The clock in the hall tolled eleven. The governor rose, and went slowly up the staircase that winds gracefully from the great hall to the floor above, and thence to his chamber and his bed.


In a room on the parlor floor of the Leland, the windows of which looked down on Sixth street, a short, fat man was pacing the floor. His unbuttoned waistcoat showed a white shirt stretched over a large paunch. His hair was greased with perspiration, big drops of which stood out on his forehead, and slid down his pendulous, dewlapt cheeks. He had a bristling mustache, at which he gnawed when he removed his cigar from his lips, and a short goatee at which he plucked incessantly with his fingers. When his cigar was in his mouth, he rolled it about and ground it between his teeth. At times he spat pieces of the tobacco leaves fiercely into the grate. The cigar was burning unevenly, and fuming so that the little man winked his little eyes. On a table in the room, littered with the inevitable Chicago papers, and strewn with poker chips, stood an empty whisky glass. The rumpled counterpane of the bed showed that the little man had been tossing upon it. As he paced up and down he talked to himself, and at times swore.

“Hell,” he would say, “why the devil doesn’t he come!”

Occasionally he would draw out his watch, and scowl at its face. Then he would look at the old-fashioned brass crank on the wall, beside the door, which sometimes pulled a call-bell in the office below, and sometimes did not, but he did not ring it. He ran his fingers through his tumbled hair, and paced up and down.
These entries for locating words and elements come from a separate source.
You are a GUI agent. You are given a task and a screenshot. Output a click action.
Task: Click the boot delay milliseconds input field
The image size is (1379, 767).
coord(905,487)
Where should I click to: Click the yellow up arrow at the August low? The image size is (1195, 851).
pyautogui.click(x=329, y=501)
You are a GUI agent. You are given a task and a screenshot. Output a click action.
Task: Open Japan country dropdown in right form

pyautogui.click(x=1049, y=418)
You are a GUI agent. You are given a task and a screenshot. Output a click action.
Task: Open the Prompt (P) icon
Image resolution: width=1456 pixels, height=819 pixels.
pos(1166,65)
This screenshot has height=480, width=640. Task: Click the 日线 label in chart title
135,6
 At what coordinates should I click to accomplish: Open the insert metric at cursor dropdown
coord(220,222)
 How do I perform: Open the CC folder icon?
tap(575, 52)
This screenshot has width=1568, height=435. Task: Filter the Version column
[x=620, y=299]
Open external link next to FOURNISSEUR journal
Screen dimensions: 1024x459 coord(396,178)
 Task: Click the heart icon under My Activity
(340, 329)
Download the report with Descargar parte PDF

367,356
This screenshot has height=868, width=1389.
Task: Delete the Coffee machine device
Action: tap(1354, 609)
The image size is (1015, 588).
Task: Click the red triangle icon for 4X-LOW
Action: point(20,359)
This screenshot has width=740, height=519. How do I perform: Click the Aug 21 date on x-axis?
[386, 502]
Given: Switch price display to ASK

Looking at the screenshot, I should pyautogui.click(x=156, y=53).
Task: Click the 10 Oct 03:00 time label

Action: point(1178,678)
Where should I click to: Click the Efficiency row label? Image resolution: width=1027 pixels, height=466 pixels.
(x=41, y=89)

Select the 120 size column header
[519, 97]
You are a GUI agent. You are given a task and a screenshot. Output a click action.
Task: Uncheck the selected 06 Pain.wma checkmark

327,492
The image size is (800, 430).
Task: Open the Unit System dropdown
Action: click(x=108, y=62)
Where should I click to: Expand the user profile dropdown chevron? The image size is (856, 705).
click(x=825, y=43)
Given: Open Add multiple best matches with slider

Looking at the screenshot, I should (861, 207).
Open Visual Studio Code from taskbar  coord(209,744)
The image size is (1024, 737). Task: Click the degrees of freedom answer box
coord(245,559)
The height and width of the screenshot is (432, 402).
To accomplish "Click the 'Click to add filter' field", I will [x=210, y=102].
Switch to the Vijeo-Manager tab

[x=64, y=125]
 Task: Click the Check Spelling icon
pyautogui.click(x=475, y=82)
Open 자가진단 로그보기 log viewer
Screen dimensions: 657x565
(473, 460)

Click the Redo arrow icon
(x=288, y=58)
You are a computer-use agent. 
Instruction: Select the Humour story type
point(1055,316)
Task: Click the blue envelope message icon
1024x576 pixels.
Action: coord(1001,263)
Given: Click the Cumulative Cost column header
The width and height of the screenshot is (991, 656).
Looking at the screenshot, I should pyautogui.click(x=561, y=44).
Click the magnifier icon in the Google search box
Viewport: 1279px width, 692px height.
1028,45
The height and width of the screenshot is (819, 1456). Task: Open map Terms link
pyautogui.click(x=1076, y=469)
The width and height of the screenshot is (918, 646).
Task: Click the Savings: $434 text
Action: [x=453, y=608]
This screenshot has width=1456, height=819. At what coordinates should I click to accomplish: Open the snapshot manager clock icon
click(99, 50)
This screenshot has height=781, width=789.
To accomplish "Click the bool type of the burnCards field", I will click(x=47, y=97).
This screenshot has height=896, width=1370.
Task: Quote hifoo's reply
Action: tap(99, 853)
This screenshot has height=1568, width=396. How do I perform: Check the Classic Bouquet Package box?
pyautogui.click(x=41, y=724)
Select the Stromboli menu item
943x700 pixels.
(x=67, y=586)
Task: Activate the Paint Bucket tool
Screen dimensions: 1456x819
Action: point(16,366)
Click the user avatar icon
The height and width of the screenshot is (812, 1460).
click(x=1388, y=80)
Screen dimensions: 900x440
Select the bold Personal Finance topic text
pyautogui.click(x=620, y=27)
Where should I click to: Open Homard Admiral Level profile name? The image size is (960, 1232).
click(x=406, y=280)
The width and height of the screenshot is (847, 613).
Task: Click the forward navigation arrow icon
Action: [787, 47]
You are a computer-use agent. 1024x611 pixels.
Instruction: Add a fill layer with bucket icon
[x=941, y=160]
The little man was William Grigsby, and he was the attorney-general of the state of Illinois. He had come down from the Jo Daviess hills, to serve a term in the house, and been nominated for the office he now held by the governor, John Chatham. John Chatham was his political creator, and the two men had once been friends. The administration had begun harmoniously enough, but before two of the four years of its political life had expired there was a split, and factions had formed. There had been a fierce fight for the control of the state central committee that year, and the struggle had been carried into the state convention, which nominated a state treasurer, a superintendent of public instruction, and trustees of the university of Illinois. In one faction were the governor, the auditor of public accounts, and, of course, his appointees, the adjutant-general, the railroad and warehouse commissioners and the trustees of the state institutions. In the other were the attorney-general and the secretary of state, Jennings. Lockhart, the state treasurer, had been neutral. He was everybody’s friend. The lieutenant-governor did not count. The superintendent of public instruction was not a politician, save in teachers’ institutes, where he was cheered and indorsed in classic resolutions.

And now Grigsby was an avowed candidate for governor, in opposition to his old friend, John Chatham, the man who had made him. Two years bring about great changes in politics. Grigsby, in that time, had grown corpulent, had hardened his liver and his heart, and was threatened with Bright’s disease.

The attorney-general continued to smoke and pace the floor, and swear. After a while he consulted his watch again, and then gave the old-fashioned brass bell-pull a vigorous jerk. Presently a negro boy came bearing a presumptive pitcher of water, the tinkling of the ice heralding his approach. The attorney-general would have welcomed iced water in the morning, but now he seized it from the black boy’s hand, set it down with a splash on his wash-stand, and shouted:

“Go and tell Jim to mix me a commodore.”

Just as the boy reached the door, it opened, and a tall man entered. The tall man seeing the boy, looked at Grigsby.